### Available data

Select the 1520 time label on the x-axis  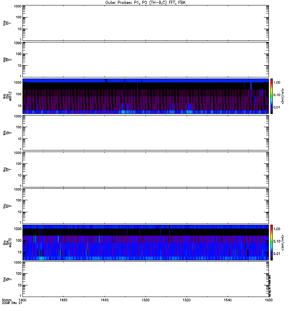(187, 300)
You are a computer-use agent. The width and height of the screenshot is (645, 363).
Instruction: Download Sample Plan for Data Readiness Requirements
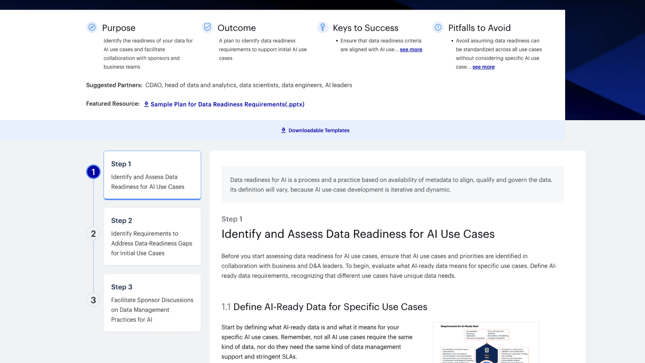(227, 104)
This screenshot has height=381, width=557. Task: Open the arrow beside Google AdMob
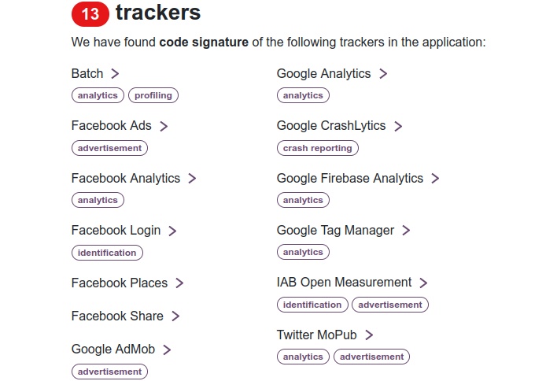[167, 350]

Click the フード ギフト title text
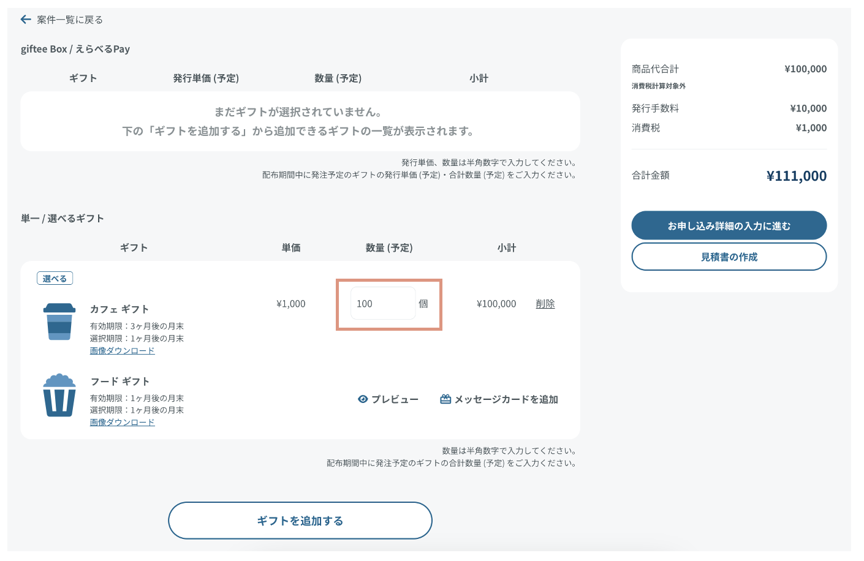120,382
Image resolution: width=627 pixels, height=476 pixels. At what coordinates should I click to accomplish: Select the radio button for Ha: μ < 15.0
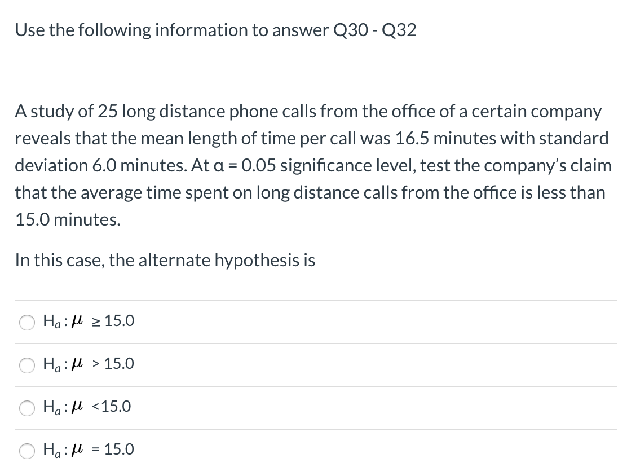[x=27, y=408]
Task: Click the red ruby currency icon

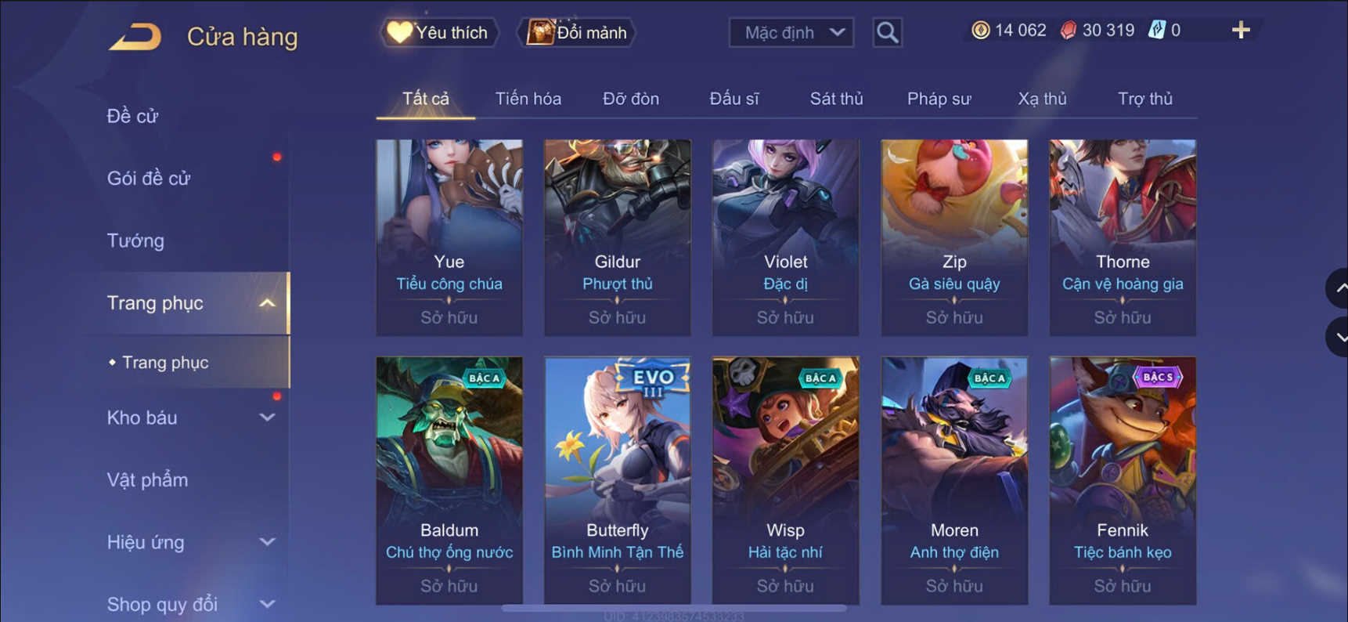Action: (1068, 31)
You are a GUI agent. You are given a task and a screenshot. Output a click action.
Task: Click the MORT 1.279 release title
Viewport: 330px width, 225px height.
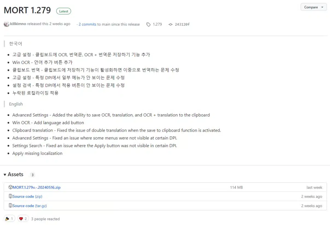27,10
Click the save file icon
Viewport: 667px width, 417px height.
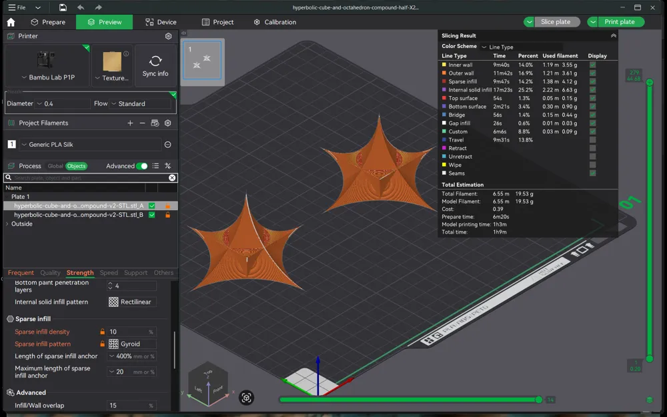(x=63, y=7)
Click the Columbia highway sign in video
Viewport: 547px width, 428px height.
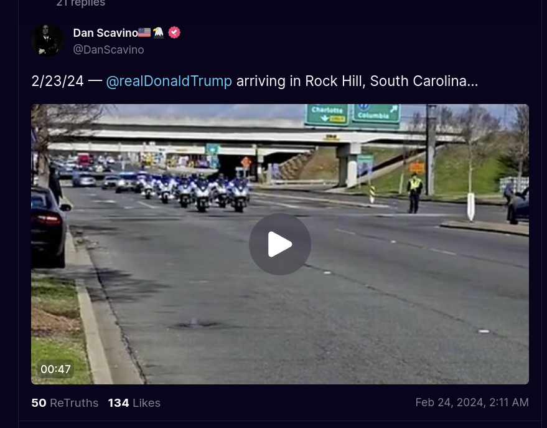pos(376,113)
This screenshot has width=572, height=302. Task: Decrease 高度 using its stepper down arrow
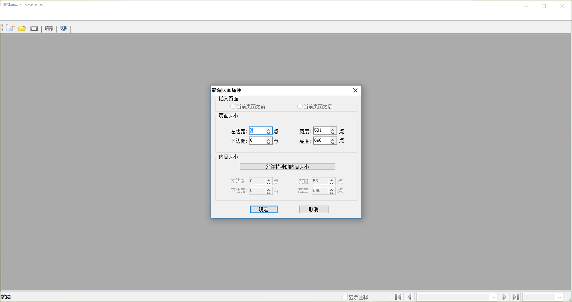pyautogui.click(x=333, y=142)
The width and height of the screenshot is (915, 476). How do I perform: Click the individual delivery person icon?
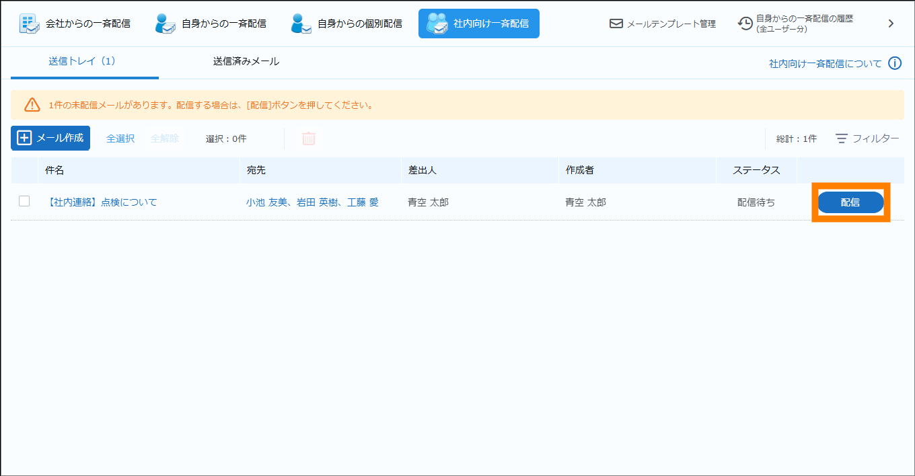[x=301, y=24]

######

Leaving the pictures out, give again word for word each line from the one holding "Viewport: 547px width, 428px height." through the end of the records.

Reply to the exercise —
Viewport: 547px width, 428px height.
pos(376,113)
This screenshot has width=572, height=302. Task: Decrease 高度 using its stepper down arrow
pyautogui.click(x=333, y=142)
The width and height of the screenshot is (915, 476). How do I perform: Click the individual delivery person icon?
[x=301, y=24]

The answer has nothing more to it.